Abstract

As one of the most salient goals of ‘transitions’ in post-communist Europe was the transformation of regimes of property, I analyse in this chapter the most important claim of the neoliberal policy prescriptions for Central and East European states in the early 1990s, that property should be privatised. My argument is that this policy prescription was based on a number of false assumption about what property was under socialism and about communist law. The reality of property arrangements during ‘Actually Existing Socialism’ in Central Eastern Europe was totally different from that assumed by neoliberal agents and policies. Contrary to their assumptions, the distinctiveness of the communist era property arrangements resided not in the absence of private property, which was tolerated under ‘Actually Existing Socialism’, but in the organisation of property as an administrative matter, based on unwritten ‘operational’ rules.
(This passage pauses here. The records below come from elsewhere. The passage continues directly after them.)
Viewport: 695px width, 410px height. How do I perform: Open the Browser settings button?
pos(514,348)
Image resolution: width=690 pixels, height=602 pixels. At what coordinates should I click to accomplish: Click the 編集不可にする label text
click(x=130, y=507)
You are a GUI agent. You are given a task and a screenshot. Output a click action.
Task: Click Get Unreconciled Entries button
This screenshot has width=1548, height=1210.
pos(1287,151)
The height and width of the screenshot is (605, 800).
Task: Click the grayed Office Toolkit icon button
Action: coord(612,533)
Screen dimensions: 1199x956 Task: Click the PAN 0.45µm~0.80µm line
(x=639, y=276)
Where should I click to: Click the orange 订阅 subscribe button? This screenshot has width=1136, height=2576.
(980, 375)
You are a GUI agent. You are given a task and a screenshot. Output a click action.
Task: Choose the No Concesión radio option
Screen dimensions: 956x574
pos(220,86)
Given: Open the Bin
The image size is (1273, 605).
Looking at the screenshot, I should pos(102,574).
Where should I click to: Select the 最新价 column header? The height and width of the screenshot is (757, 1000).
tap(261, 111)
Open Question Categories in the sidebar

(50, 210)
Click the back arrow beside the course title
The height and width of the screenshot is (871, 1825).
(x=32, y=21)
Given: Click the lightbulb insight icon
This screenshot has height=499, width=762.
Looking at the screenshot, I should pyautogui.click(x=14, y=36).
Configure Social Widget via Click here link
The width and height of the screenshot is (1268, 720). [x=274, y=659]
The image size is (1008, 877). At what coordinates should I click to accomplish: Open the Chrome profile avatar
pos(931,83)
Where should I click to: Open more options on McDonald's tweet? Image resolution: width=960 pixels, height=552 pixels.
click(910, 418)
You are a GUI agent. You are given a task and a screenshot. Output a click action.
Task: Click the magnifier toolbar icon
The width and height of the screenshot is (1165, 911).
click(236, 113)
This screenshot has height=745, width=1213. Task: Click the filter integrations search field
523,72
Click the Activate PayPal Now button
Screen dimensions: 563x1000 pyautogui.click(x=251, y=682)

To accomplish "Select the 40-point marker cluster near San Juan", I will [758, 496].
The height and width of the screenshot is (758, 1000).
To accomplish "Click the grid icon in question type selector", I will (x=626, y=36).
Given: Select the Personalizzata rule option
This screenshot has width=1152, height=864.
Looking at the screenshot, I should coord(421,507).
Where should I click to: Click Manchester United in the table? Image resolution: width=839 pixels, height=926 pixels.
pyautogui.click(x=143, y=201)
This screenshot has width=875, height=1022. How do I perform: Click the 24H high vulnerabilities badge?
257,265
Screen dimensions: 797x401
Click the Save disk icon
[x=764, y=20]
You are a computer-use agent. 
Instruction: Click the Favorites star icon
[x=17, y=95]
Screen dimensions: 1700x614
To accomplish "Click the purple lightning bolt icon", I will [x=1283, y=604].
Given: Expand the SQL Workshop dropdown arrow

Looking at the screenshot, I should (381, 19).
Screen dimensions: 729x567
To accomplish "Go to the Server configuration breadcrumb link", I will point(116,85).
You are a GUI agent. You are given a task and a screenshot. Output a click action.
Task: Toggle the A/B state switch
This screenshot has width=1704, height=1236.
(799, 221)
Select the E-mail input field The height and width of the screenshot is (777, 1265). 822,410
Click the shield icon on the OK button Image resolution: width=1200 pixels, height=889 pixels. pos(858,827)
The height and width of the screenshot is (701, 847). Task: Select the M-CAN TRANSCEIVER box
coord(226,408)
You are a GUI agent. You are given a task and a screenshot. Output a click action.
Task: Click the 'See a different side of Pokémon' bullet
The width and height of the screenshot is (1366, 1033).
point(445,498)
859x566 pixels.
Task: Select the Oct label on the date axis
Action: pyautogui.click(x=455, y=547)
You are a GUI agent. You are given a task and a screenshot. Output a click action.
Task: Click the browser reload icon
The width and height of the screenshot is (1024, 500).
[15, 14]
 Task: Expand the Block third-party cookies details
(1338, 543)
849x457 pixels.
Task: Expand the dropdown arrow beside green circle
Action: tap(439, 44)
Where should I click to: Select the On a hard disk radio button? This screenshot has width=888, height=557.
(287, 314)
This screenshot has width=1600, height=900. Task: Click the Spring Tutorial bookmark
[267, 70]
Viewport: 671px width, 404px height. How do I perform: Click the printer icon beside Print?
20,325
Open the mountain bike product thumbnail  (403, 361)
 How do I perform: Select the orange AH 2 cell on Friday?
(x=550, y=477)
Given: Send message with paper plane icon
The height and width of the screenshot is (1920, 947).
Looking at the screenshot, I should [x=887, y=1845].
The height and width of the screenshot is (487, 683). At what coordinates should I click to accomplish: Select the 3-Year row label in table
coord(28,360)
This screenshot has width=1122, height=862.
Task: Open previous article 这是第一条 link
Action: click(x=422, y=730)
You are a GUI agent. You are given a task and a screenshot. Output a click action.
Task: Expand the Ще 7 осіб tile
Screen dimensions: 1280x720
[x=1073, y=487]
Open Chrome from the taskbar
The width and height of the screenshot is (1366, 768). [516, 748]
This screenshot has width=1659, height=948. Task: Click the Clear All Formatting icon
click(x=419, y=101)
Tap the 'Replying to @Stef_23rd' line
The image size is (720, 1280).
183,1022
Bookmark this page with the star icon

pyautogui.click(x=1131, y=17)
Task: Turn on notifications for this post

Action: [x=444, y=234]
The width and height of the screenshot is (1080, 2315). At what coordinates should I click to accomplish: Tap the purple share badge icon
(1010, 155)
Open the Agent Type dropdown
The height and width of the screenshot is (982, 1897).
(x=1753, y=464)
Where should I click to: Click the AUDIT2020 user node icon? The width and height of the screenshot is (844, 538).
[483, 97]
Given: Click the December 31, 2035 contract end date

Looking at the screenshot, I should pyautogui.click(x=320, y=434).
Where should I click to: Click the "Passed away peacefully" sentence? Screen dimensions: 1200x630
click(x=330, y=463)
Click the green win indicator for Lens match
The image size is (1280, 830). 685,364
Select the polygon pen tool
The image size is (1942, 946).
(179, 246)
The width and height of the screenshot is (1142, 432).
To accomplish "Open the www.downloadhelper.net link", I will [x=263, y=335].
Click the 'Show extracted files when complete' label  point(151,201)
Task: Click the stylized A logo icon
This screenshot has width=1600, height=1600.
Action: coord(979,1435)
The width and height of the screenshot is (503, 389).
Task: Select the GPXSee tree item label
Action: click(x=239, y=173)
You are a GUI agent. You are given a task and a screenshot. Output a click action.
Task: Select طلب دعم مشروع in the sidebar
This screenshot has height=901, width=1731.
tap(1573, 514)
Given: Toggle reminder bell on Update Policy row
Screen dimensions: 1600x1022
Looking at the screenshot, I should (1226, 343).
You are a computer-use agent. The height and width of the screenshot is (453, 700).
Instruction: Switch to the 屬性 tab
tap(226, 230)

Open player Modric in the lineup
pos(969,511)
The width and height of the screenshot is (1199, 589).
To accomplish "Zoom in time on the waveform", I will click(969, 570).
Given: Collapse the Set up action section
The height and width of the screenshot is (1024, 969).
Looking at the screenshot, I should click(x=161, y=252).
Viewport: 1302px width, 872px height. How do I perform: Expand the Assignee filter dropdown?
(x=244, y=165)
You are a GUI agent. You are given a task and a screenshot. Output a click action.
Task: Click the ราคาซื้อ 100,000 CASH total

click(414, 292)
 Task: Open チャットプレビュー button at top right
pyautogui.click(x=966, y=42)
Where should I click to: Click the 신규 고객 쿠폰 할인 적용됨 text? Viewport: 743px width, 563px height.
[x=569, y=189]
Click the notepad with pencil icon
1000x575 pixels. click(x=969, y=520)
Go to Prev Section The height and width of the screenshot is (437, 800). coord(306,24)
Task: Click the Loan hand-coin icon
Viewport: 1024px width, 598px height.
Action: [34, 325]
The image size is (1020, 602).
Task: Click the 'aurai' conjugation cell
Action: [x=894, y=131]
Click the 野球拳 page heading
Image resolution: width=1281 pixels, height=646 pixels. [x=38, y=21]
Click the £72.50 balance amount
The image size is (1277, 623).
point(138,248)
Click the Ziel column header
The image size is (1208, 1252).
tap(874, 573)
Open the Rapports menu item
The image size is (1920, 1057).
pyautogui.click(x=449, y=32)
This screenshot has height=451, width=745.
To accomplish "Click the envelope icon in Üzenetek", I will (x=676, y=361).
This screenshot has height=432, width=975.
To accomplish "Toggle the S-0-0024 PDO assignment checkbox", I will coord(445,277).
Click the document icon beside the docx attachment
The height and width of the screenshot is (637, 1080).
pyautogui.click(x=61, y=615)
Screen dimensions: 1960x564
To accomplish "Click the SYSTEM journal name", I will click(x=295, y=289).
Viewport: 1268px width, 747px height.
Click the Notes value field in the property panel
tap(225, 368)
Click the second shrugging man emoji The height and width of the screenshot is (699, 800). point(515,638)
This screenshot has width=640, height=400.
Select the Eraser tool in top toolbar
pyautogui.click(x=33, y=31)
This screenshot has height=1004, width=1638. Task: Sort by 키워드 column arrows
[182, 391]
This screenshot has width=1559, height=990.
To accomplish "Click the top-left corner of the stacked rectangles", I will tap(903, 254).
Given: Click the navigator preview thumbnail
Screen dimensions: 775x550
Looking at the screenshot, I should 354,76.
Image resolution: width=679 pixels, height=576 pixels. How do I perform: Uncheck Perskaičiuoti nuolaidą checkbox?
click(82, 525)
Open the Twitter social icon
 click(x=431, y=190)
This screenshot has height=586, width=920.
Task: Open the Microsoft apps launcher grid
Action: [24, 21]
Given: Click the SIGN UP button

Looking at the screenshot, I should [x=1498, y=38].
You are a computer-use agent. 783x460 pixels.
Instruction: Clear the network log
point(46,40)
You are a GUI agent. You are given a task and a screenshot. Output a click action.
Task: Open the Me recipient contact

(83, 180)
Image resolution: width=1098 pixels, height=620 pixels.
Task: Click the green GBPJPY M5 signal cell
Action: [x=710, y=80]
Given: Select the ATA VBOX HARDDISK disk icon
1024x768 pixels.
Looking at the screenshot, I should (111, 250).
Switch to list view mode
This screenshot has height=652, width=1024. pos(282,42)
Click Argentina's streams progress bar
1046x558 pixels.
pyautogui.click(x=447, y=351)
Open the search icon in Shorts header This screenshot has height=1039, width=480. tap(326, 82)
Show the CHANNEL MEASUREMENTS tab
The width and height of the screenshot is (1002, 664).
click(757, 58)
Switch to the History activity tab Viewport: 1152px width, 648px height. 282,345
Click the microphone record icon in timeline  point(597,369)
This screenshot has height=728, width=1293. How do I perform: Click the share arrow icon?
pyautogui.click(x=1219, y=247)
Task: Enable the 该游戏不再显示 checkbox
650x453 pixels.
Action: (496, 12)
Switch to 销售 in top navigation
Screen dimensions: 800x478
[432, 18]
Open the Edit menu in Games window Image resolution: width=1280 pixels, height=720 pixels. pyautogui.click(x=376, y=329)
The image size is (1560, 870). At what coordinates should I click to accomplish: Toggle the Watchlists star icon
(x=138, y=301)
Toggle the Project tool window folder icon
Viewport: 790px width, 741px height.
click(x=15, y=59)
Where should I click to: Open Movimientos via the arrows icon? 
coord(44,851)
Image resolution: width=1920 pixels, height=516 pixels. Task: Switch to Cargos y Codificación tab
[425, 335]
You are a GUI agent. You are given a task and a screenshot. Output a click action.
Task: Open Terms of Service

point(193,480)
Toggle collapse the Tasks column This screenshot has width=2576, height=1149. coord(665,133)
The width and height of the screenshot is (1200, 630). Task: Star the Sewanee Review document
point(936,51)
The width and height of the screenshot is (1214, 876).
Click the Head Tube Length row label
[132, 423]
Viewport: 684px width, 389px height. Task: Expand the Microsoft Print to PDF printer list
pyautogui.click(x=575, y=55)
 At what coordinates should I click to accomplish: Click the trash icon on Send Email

This distinctiveness was even more manifest for socialist corporations, where communist formal law was more or less similar to western corporate law, yet unwritten operational rules determined how all the exchanges and transfers of property took place among these socialist corporations. Nevertheless, the neoliberal policies totally ignored the operational unwritten rules, which should have been changed if a ‘transformation’ was desired, and proposed instead a change of formal law, which was not necessarily needed. As a result, the post-communist process of privatisation was plagued by many unforeseen and negative effects. The consequence was the great enrichment of the former communist managers who were able to manipulate the formal law and operational rules to benefit from ‘privatisation’ at the expense of the public, in a process which was not ‘rights based’ or ‘democratic.’